Medics were subordinated to interrogators and abandoned the ethical roles and responsibilities that have long guided them. In fact, the New England Journal of Medicine referenced Dr. David N. Tornberg, and other senior DoD officials, that doctors working in interrogations served in the role of "combatant" and not "clinician." These policies and directives, even after modification some years later, shifted the practice of military medicine and have had a pernicious effect on military medical care, particularly on psychologists and mental health.

The practice of torture requires that the torturer depersonalize the victim. But such a degrading and dehumanizing attitude cannot be contained in prisons or the closed environments of the war zones. The psychological and working boundaries are permeable. As the practitioners move back and forth from detention center, to war zone, to garrison clinic, they carry with them their full bucket of attitudes and beliefs.

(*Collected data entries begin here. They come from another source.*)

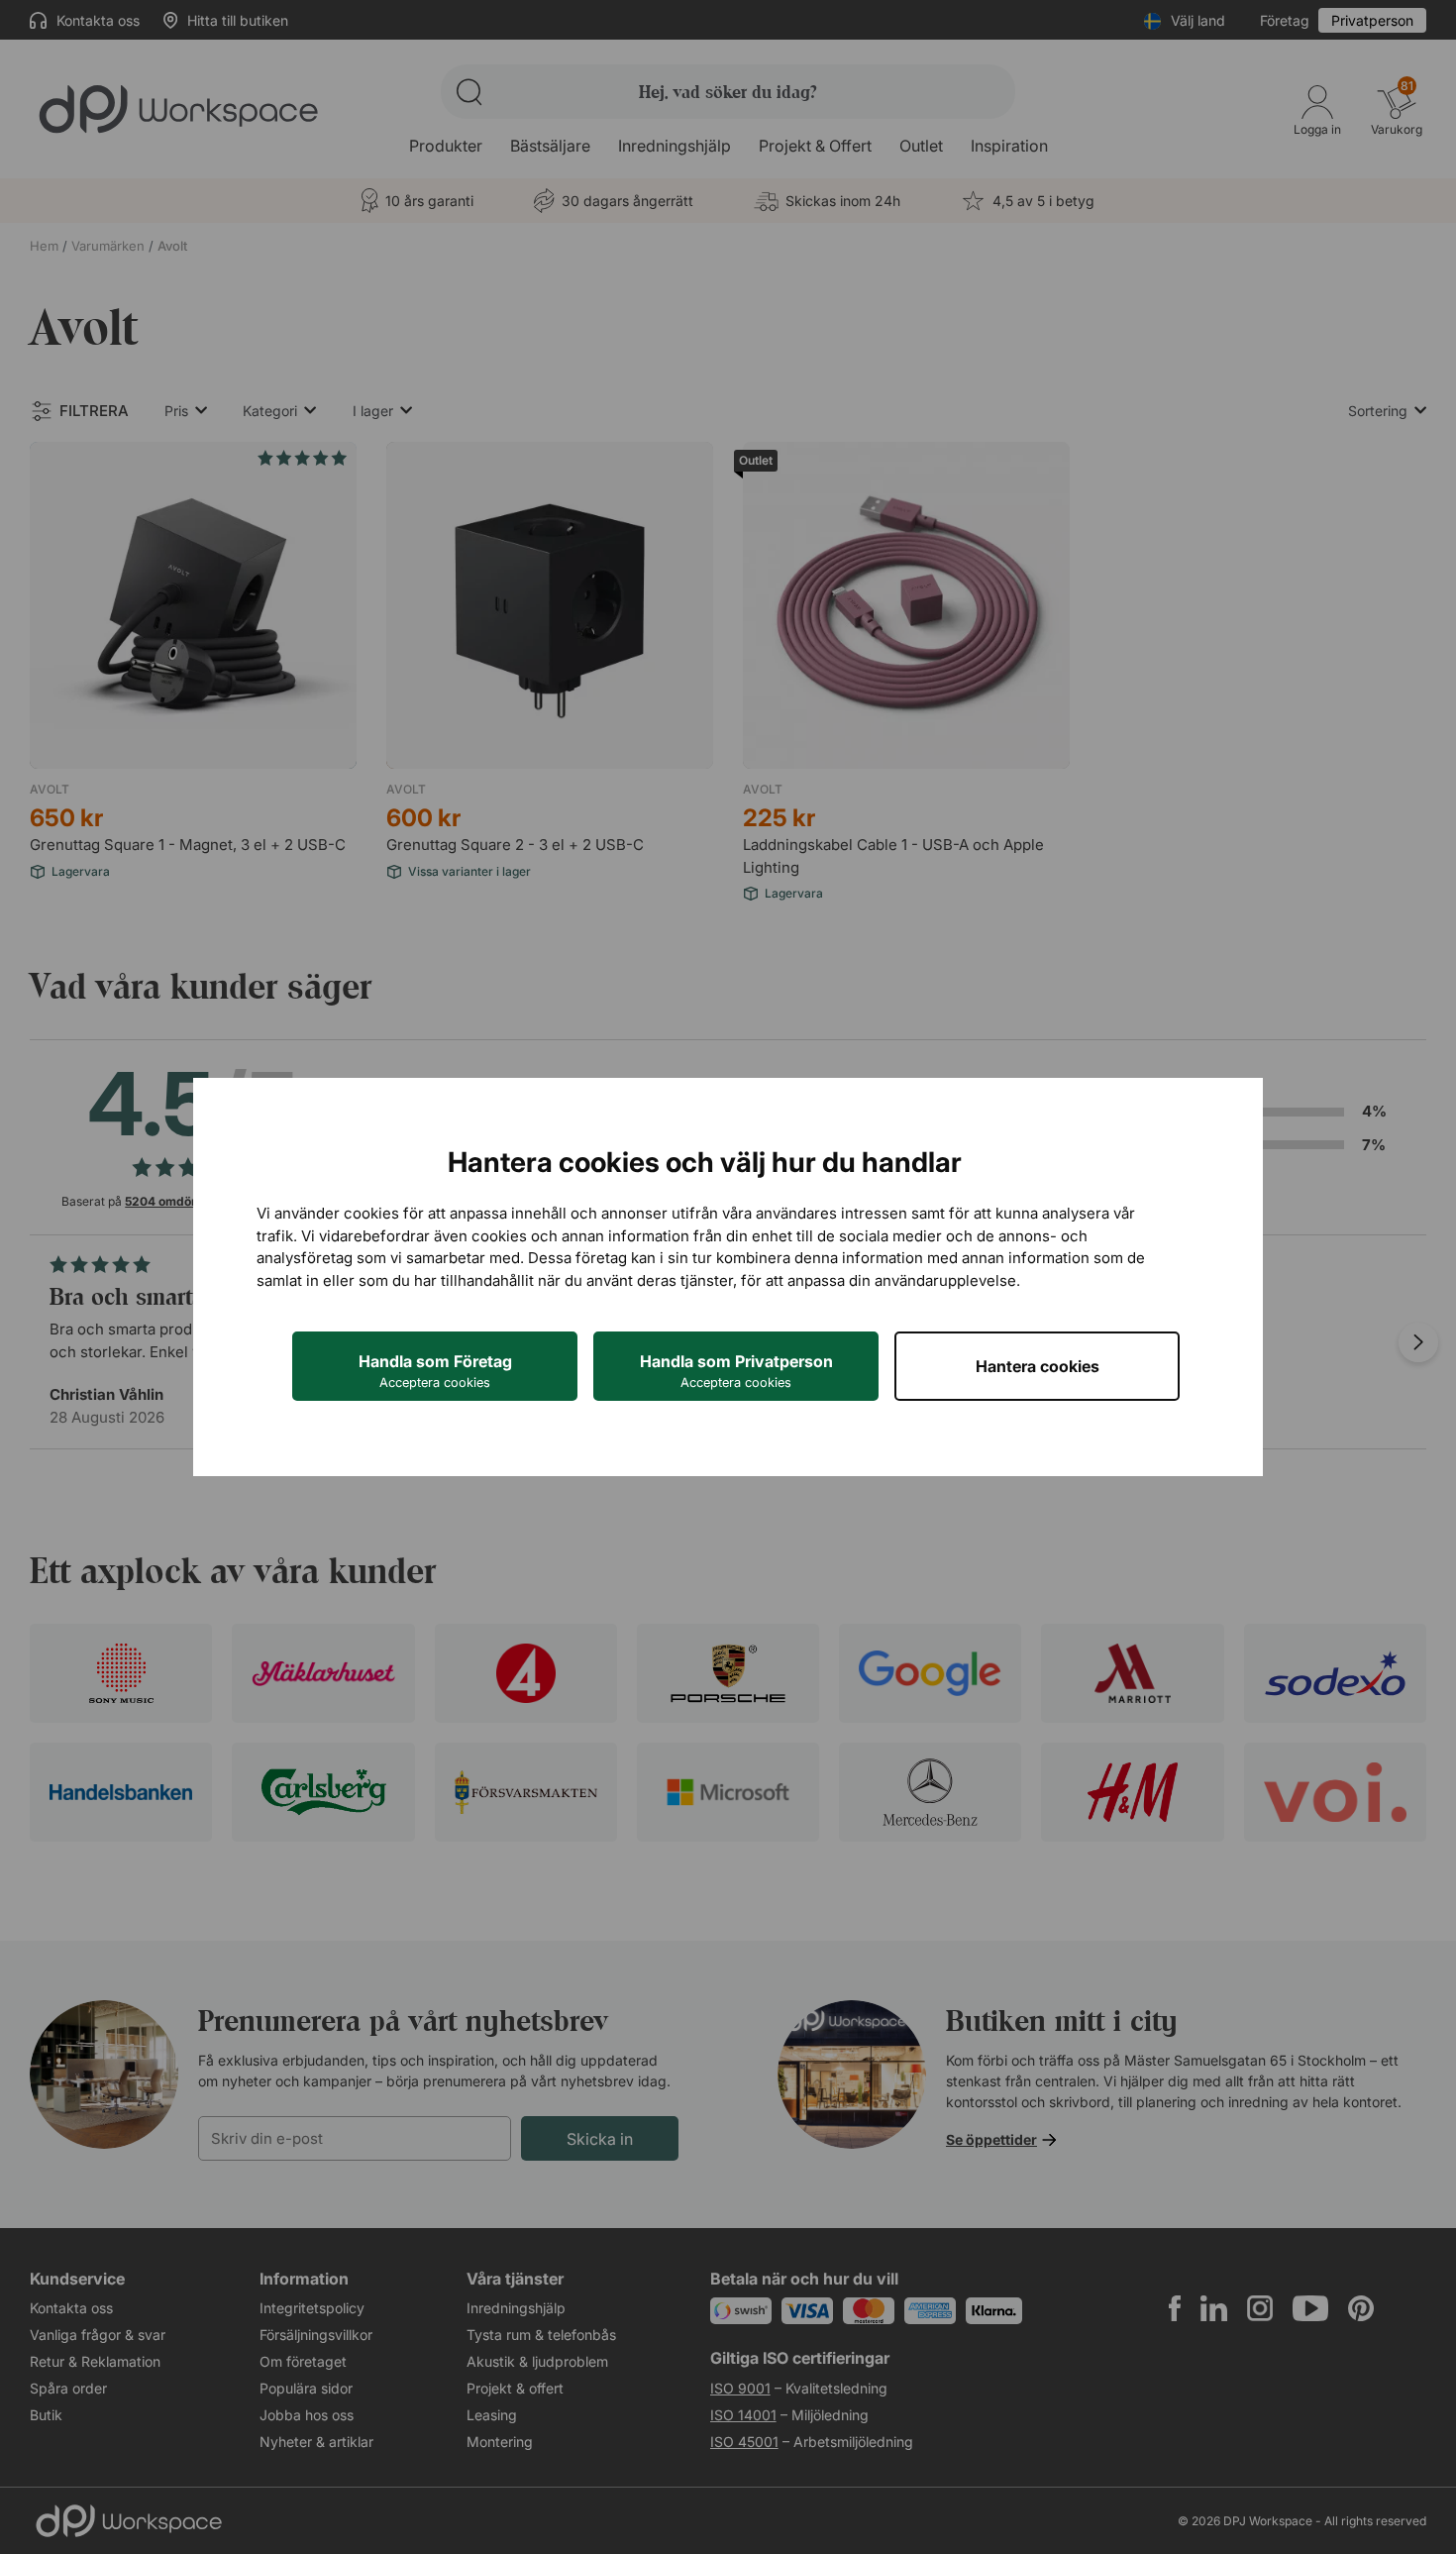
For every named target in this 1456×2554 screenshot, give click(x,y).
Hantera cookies (1037, 1366)
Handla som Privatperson (736, 1370)
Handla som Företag (435, 1370)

We have seen the inept and often callous treatment of service members with emotional problems and injuries over the years. Too often, these men and women are subjected to ridicule and demeaning treatment, as if they were "less" than human for disclosing their suffering or not "manning up" for combat. With an epidemic of suicides to somehow explain, military mental health professionals have ignored or diminished posttraumatic stress disorder and colluded with practices to administratively discharge soldiers suffering with injuries. Reviews of medical records of detainees at Guantánamo have disclosed similar lapses in documentation and failures to diagnose and treat. It appears that depersonalization has become pervasive--a part of the climate of command, extending to soldiers themselves.

Military medical culture gets corrupted by violations of fundamental tenets of care and alleviation of suffering that are the bedrock of all clinical practice. We should worry not just about the APA's violations and massive collusions, but the implications of it for all clinicians when there is high-level pressure to compromise professional values and conscience.

Stephen N. Xenakis is a psychiatrist, retired Army brigadier general, and the Erik Erikson Scholar at The Austen Riggs Center.

Nancy Sherman is University Professor of Philosophy at Georgetown. She is the author of Afterwar: Healing the Moral Wounds of our Soldiers (2015).